The template for the MT5813 is Breitling’s famed B01 chronograph calibre, its first fully in-house movement and testimony to efforts the brand has made to upgrade its offering and assert its independence. Not that the movement supplied to Tudor is a carbon copy of the original; Breitling has modified the chronograph registers and made changes to the regulator, with silicon balance spring, in addition to finishes that are specific to Tudor. Performance-wise, this COSC-certified movement delivers 70 hours of power reserve via a bidirectional oscillating weight.
Quality at an affordable price
Thanks to this partnership, Tudor is offering a chrono with date function that is water-resistant to 200 metres at a highly competitive CHF 4,800. And because one good turn deserves another, Tudor is returning the favour: Breitling can now count on Tudor to equip the 42mm and 46mm versions of its new Superocean Heritage II with a B20 movement, a derivative of Tudor’s MT5612. “It’s a positive move for Breitling in terms of image. Also, we’ll be able to propose watches with in-house movements at very attractive prices,” commented Breitling CEO Jean-Paul Girardin. Indeed, the entry level for this collection with its “joint in-house” movement comes in at around CHF 3,900.

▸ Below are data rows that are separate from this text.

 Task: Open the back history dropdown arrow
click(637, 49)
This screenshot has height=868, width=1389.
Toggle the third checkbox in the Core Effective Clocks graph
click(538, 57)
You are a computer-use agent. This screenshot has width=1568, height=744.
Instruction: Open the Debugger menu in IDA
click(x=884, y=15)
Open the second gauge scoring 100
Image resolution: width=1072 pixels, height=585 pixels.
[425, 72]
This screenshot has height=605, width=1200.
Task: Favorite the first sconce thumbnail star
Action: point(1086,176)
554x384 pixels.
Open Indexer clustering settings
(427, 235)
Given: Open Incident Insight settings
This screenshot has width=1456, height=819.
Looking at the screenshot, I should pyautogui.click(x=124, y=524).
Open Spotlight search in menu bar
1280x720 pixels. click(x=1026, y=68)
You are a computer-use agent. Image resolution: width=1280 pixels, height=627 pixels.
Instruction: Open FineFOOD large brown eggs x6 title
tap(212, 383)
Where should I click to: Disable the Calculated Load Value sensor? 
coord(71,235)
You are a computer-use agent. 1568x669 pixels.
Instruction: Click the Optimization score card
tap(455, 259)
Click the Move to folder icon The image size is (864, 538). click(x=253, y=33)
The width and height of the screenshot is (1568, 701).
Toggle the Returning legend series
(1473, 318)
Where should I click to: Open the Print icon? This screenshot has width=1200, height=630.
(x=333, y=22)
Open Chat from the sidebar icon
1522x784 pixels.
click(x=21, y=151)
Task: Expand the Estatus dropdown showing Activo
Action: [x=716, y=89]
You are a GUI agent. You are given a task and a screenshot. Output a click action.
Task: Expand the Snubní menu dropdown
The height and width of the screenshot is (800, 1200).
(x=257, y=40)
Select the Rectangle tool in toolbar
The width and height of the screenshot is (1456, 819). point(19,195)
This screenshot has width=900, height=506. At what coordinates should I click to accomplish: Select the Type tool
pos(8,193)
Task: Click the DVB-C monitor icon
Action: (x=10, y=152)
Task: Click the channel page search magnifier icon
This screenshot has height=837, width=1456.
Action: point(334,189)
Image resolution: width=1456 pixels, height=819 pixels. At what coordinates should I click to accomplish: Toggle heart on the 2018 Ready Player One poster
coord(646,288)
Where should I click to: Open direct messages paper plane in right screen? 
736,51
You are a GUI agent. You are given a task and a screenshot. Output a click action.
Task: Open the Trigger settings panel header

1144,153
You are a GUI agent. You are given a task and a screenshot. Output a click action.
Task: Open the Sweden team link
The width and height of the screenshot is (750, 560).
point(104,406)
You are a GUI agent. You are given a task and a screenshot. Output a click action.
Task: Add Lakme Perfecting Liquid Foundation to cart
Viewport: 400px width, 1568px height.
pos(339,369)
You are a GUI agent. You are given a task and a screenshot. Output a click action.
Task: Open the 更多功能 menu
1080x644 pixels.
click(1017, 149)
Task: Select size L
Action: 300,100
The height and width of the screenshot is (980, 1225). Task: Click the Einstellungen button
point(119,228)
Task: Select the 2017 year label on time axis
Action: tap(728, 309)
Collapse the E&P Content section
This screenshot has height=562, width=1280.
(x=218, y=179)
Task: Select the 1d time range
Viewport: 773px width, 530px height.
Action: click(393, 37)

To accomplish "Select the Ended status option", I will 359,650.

It’s been years since two of the industry’s big names have shared their competencies this way; in this instance swapping a three-hand, instantaneous date movement for a chronograph calibre. Both partners thus benefit from a top-performing, tried-and-tested movement rather than spending millions to reinvent the wheel. In a not so distant past, it was still possible to admire a Zenith movement inside a Rolex, or a Jaeger-LeCoultre calibre inside an Audemars Piguet, not to mention joint ventures such as the one that Heuer, Dubois Depraz, Breitling and Hamilton-Büren set up to develop a reliable automatic chronograph. Through their “alliance”, Tudor and Breitling have presented an intelligent answer to the new state of play in a market that expects quality but is reluctant to pay soaring prices. By favouring complementariness over out-and-out competition, they could be paving the way for other manufacturers. Who’s next?